La cour d’appel a rendu son arrêt en imposant aux vendeurs d’indemniser, pour la perte partielle de la chose vendue, les acquéreurs, à hauteur de 80 000 euros.

 

Que nous apprend la décision de la cour de cassation ? 

Après que les vendeurs se pourvoient en cassation. Le premier moyen relevé par les vendeurs est semble-t-il identique à la demande de non-recevoir qui s’est avérée infructueuse car les juges de la cassation ont rejeté cette partie du 1er moyen en s’alignant sur la décision des juges en appel sur ce point.

Une autre partie du premier moyen explicite le fait qu”un bien faisant partie du domaine public est inaliénable, n’a donc pas de prix, et n’a donc pas de valeur au sens de l’article 1637 du code civil ; qu’en allouant à Mme [J] la somme de 80 000 euros, au titre de la valeur de la partie dont elle se trouve évincée,”

et d’autre part, que l’article 1637 prévoit que “dans le cas de l’éviction d’une partie du fonds vendu, la vente n’est pas résiliée, la valeur de la partie dont l’acquéreur se trouve évincé lui est remboursée suivant l’estimation à l’époque de l’éviction, et non proportionnellement au prix total de la vente, soit que la chose vendue ait augmenté ou diminué de valeur ; qu’en déduisant la valeur de la partie évincée de la différence entre la valeur du bien avant l’éviction (300 000 euros) et celle du bien resté en possession des époux [J] après l’éviction (220 000 euros), quand une telle différence n’enseigne en rien sur la valeur intrinsèque de la partie dont Mme [J] était évincée

Il est vrai que le domaine public d’une personne publique rattachée à l’Etat est par principe inaliénable et ne peut donc faire l’objet d’une estimation de valeur, dans le cadre d’une demande d’indemnisation, car contraire au caractère du patrimoine public.

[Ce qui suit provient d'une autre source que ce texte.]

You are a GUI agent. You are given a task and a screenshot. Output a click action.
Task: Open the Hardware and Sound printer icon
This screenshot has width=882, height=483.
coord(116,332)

Les juges, à l’appui de leur réponse, se contentent d’appliquer le droit prévu par l’article 1637 du code civil et précisent donc que “l’indemnité devant être appréciée   au regard non des caractéristiques du bien […] mais de sa désignation lors de la vente“. Mais pourtant et à première vue, cette décision ne semble pas justifiée au regard de la spécificité de la parcelle sur laquelle porte la demande d’indemnité.

Les juges appliquent pourtant un autre principe juridique, celui du “Ubi lex non distinguit nec nos distinguere debemus” qui signifie que la où la loi ne fait pas de distinction, il n’y a pas lieu de distinguer. Dès lors, même si la partie du bien évincée appartient au domaine public de l’Etat, le dispositif du jugement qui porte sur une demande d’éviction, la qualité de la chose évincée qui a été souverainement évaluée par les juges dans le cadre de la vente, supplante le caractère à priori inaliénable de cette même chose (cela revient à confirmer qu’une demande d’éviction ne porte pas atteinte à l’incessibilité de la parcelle).